Tuition could rise by 2 percent in the fall at UNC system campuses for North Carolina students, the first to have guaranteed four-year tuition under state law.
Required fees could jump an average of 2.8 percent across the 16 public universities in North Carolina, according to proposals presented to the UNC Board of Governors on Thursday.
The proposed tuition rates are the first under a new legislative requirement that UNC system campuses freeze tuition for in-state students who remain continuously enrolled for four years.
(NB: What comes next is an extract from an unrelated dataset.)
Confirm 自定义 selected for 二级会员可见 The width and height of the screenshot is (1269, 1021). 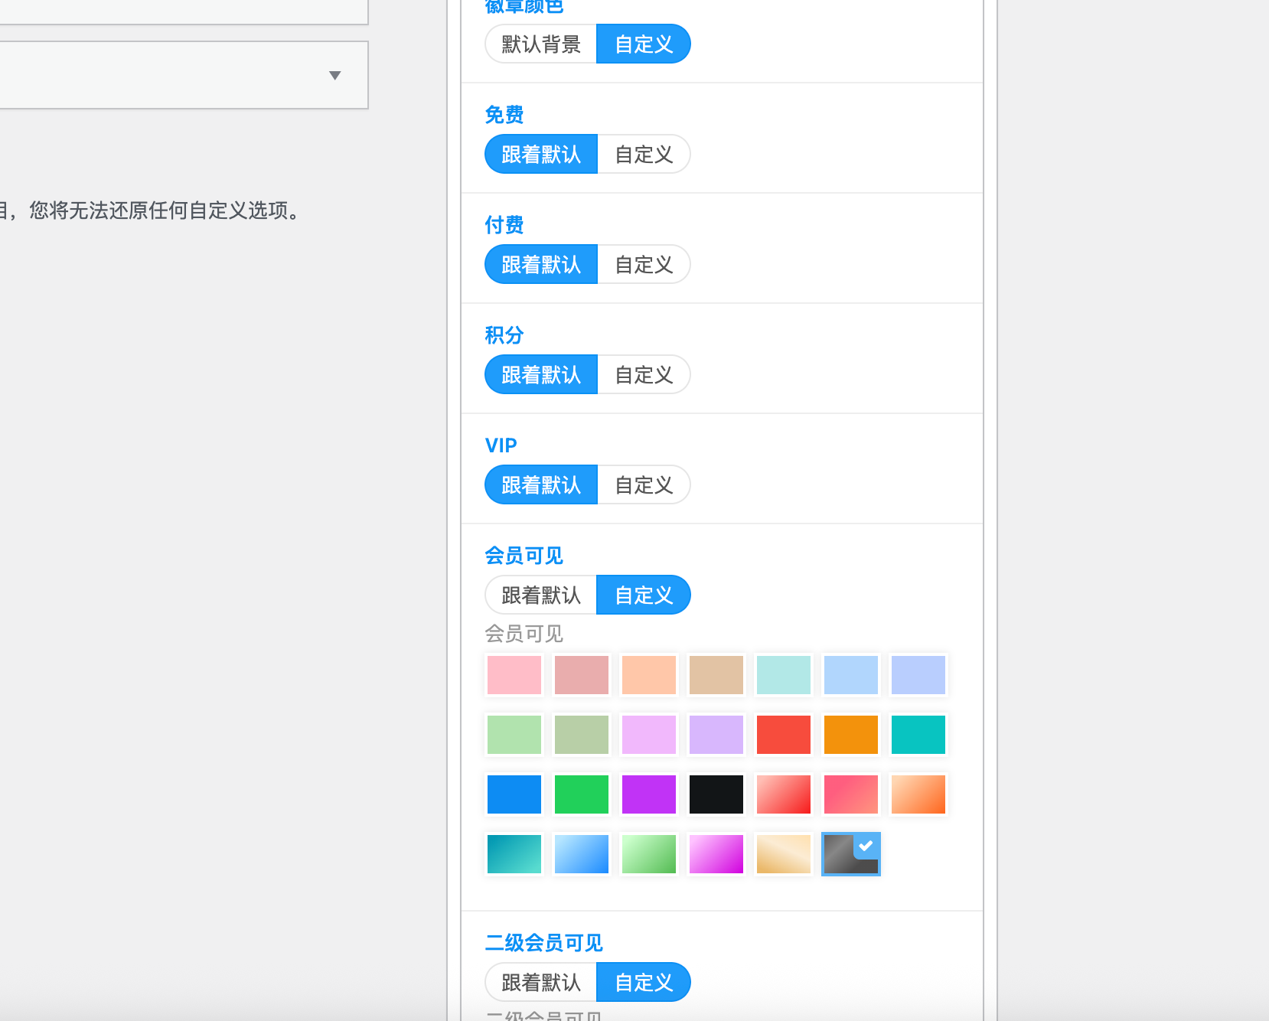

If the increases are approved by the board in March, the higher rates would apply only to the incoming cohort of students in 2017-18 – in-state freshmen or transfer students.
Increases for future incoming classes would be guided by median family income in North Carolina.
If approved, in-state undergraduate tuition and fee prices would rise to $8,865 at N.C. State University, $8,782 at UNC-Chapel Hill and $6,283 at N.C. Central University. The total increase is 1.9 percent at NCSU and UNC, and 3.8 percent at NCCU. The higher hike at NCCU is due to a $100 increase in a debt service fee to fund a new student center on campus.
The annual tuition and fee prices do not include other expenses such as room, board and books. Even so, UNC campuses rank among the least expensive compared with similar public universities around the country.
Affordability is one of five goals in the UNC system’s new strategic plan, and it has been a recent focus of the legislature. Last year, lawmakers imposed limits on fee increases at public universities and created a new $500 tuition per semester plan at three campuses – Elizabeth City State University, UNC-Pembroke and Western Carolina University.
Despite the new limits, some board members Thursday expressed frustration with rising fees and the number of fees at the campuses.
Board member Steve Long read the list of fees from his daughter’s bill at NCSU. “I’m fee’d up,” he said.